近藤操2
改札を通り、人混みの中を抜け舞い上がりそうな気持ちを
押さえながらホームにたどり着き電車を待っている間、
操はふと1年半前に別れた彼女、愛実のことを思い出していた。
なんの取り柄もない普通の女のコ、天然でほうっておけないタイプの
、しっかりもので、困っている人をほうっておけないタイプの操には
ぴったりだったのかもしれない。
操が勉強に集中したいから、別れようという話をしたときも、
愛実は、
「操くんのためなら仕方ない」と笑って別れたのだが、
そのあとすぐに、お財布忘れて、電車のれない帰れないと
メールが入り、助けたのを覚えている。
愛実はどうしているだろうか。

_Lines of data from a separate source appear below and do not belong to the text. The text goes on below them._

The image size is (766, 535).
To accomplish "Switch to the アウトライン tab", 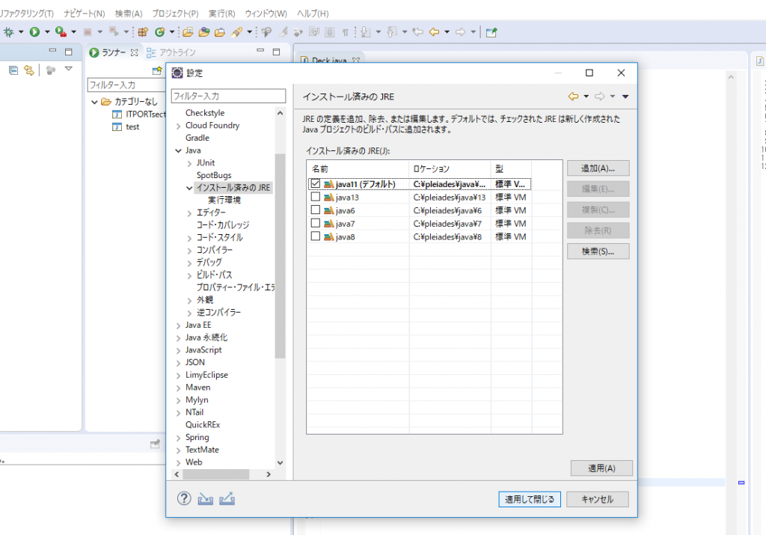I will (x=171, y=52).
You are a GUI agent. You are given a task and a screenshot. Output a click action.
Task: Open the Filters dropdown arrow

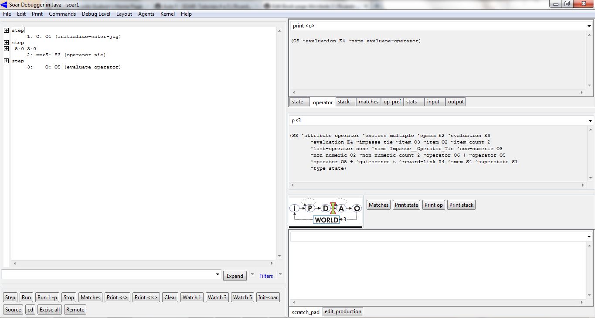click(280, 275)
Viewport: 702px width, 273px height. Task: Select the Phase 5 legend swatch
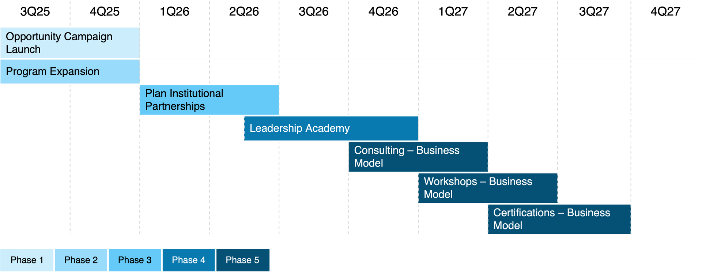coord(243,260)
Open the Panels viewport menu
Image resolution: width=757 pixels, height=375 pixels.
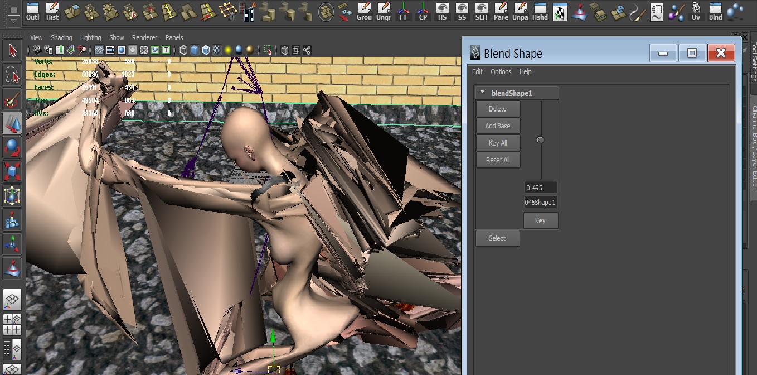(174, 38)
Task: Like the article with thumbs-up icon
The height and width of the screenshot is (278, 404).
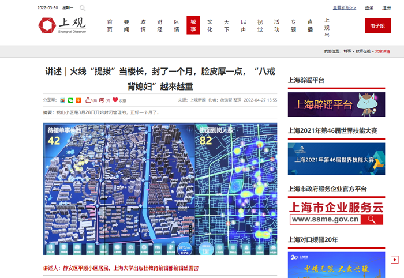Action: pyautogui.click(x=88, y=100)
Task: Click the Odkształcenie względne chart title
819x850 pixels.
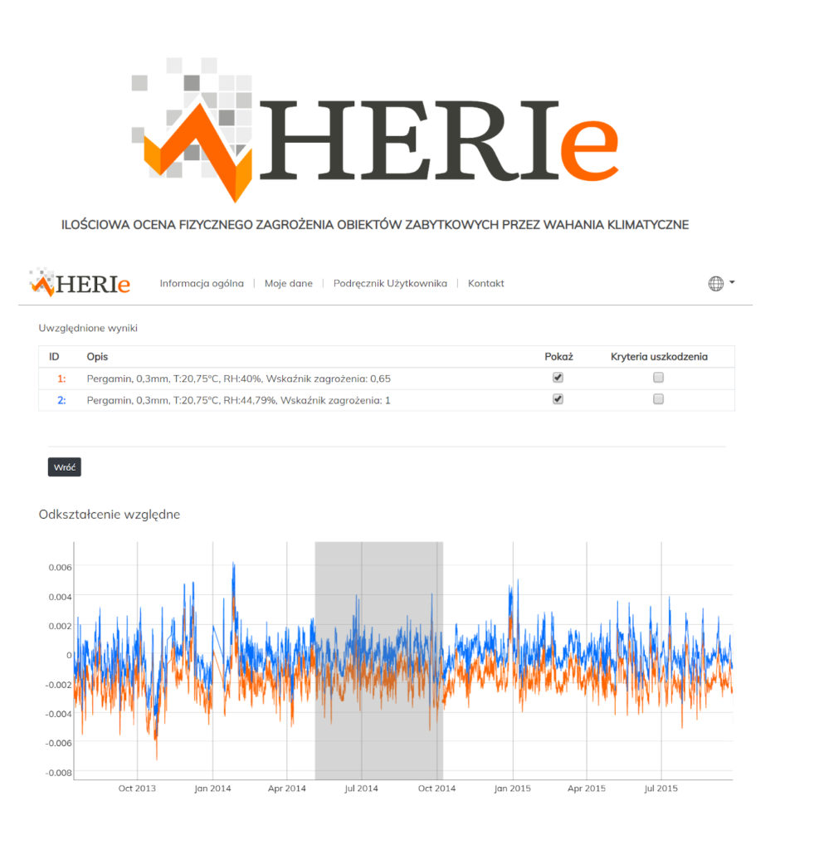Action: pyautogui.click(x=109, y=515)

試験に合格したことを報告したら、喜んでくれるだろうか。
そんなことを考えているうちに、電車が到着した。
同時に操は、考え事をやめ、電車に乗り、席に腰を下ろした。
電車が動き出すと、操はなんとなく辺りを見回した。
電車内は思いの外空いていた。
大学生らしき男女のカップル、小さな子供とその母親、
競馬新聞を持ちながら、楽しそうに話をしている、初老の男性三人、
他に営業ぽい会社員の男性が数人。
昼間の電車なんてこんなものだろう。操はスマートフォンを取りだし、
合格の報告を友人達にし始めた。
「開くドアにご注意下さい。」車掌のアナウンスとともに
ドアが開いた。操の最寄り駅まではまだ、4駅ほどある。
小さな子供とその母親がおりるようだ。
その親子が電車を降りようとしたその時、
何やら電車の入口にすごい早さで走ってくる男性が見えた。
その男性がぶつぶつと何かを唱えながら、
親子がでようとしているのも気にせず走ってくるのを見た操は
咄嗟に立ち上がった。
その男性が親子にぶつかると同時になにかが光り、
その光を感じる間があるかないか、操の意識はなくなった。
男性が身に付けていた爆弾チョッキは男性もろとも電車の一号車分を大破させた。